Written task — Render the records from the line containing "The height and" through the end of the records, inclusive, as a two-column CSV with the headers text and answer. Each record gets one row, with each field in quotation marks and line breaks replaced by spaces, and the pictures left out.
-=-=-=-=-
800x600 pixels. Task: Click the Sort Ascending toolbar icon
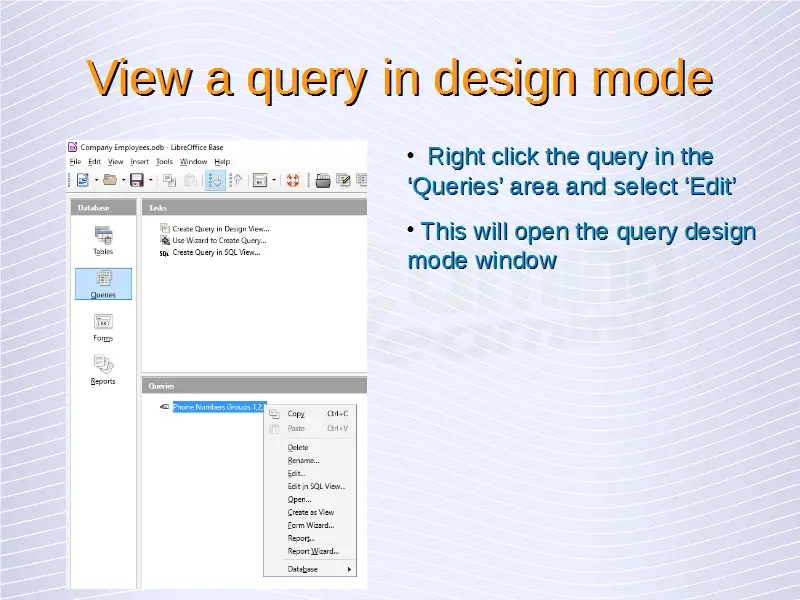(x=215, y=180)
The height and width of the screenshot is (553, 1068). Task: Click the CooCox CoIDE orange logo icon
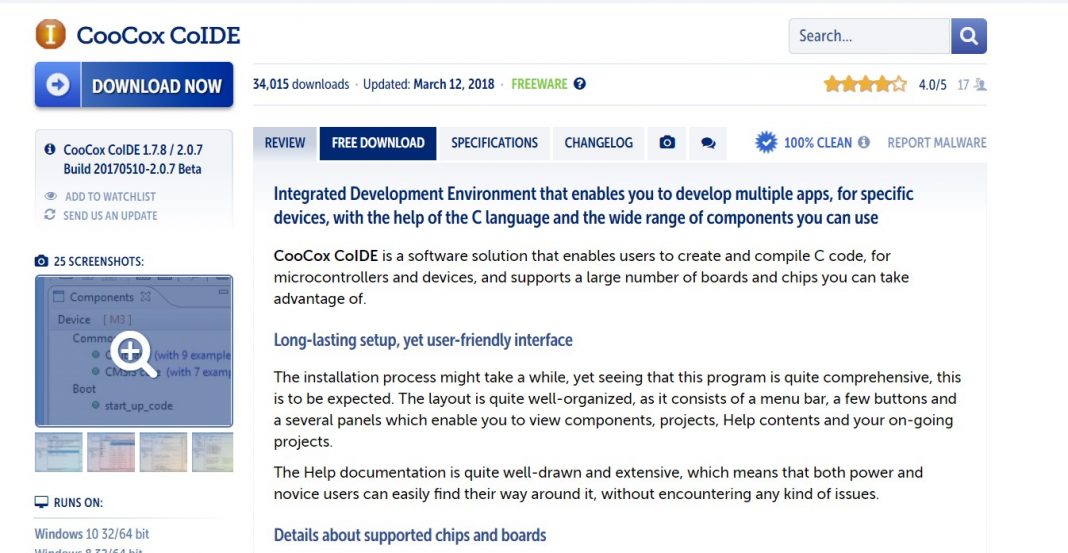[x=50, y=35]
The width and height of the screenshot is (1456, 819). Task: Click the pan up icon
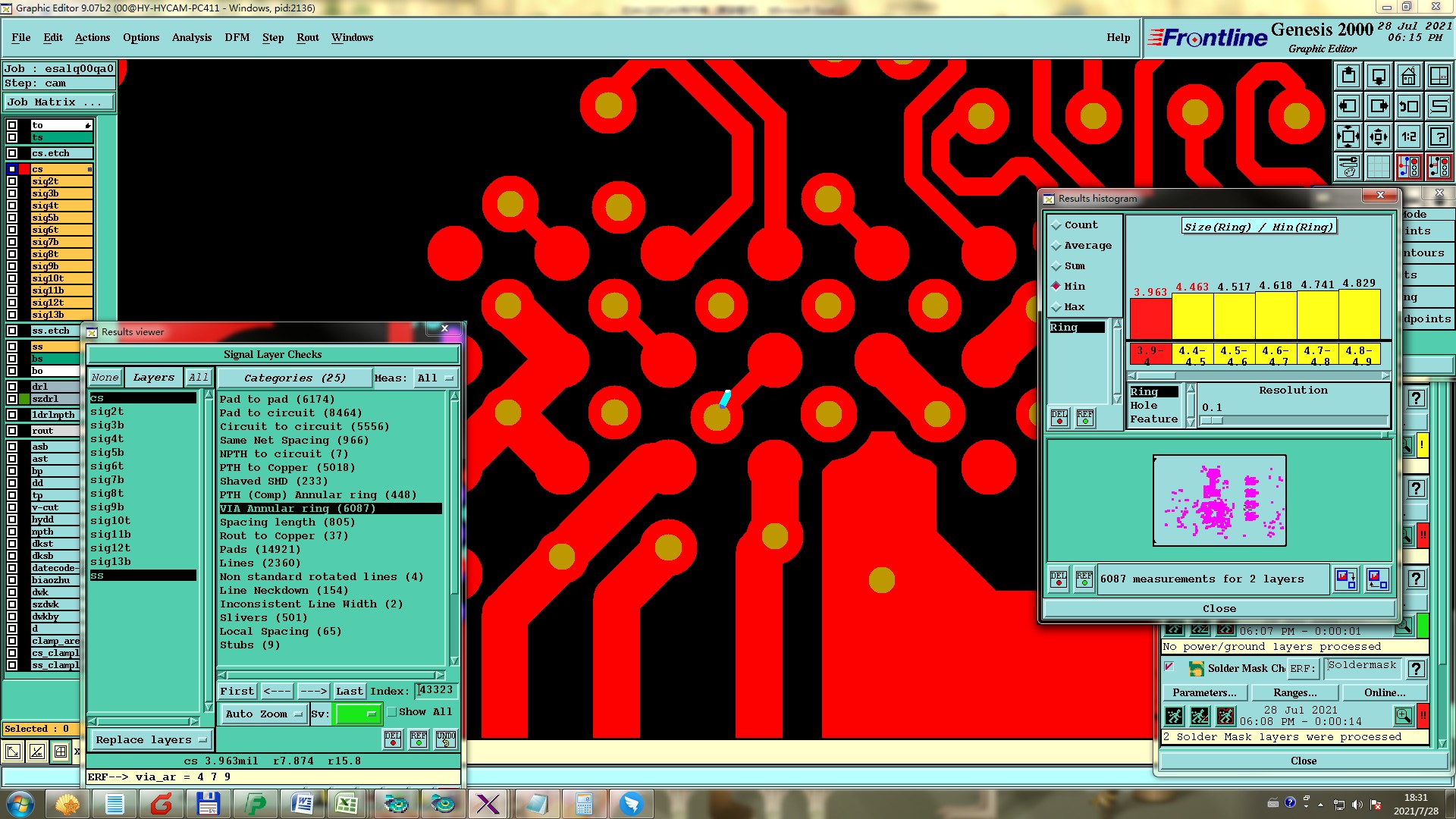pyautogui.click(x=1348, y=76)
-=-=-=-=-
The reply —
text,answer
"The height and width of the screenshot is (553, 1068). Task: Click the CooCox CoIDE orange logo icon","[x=50, y=35]"
"The width and height of the screenshot is (1456, 819). Task: Click the pan up icon","pyautogui.click(x=1348, y=76)"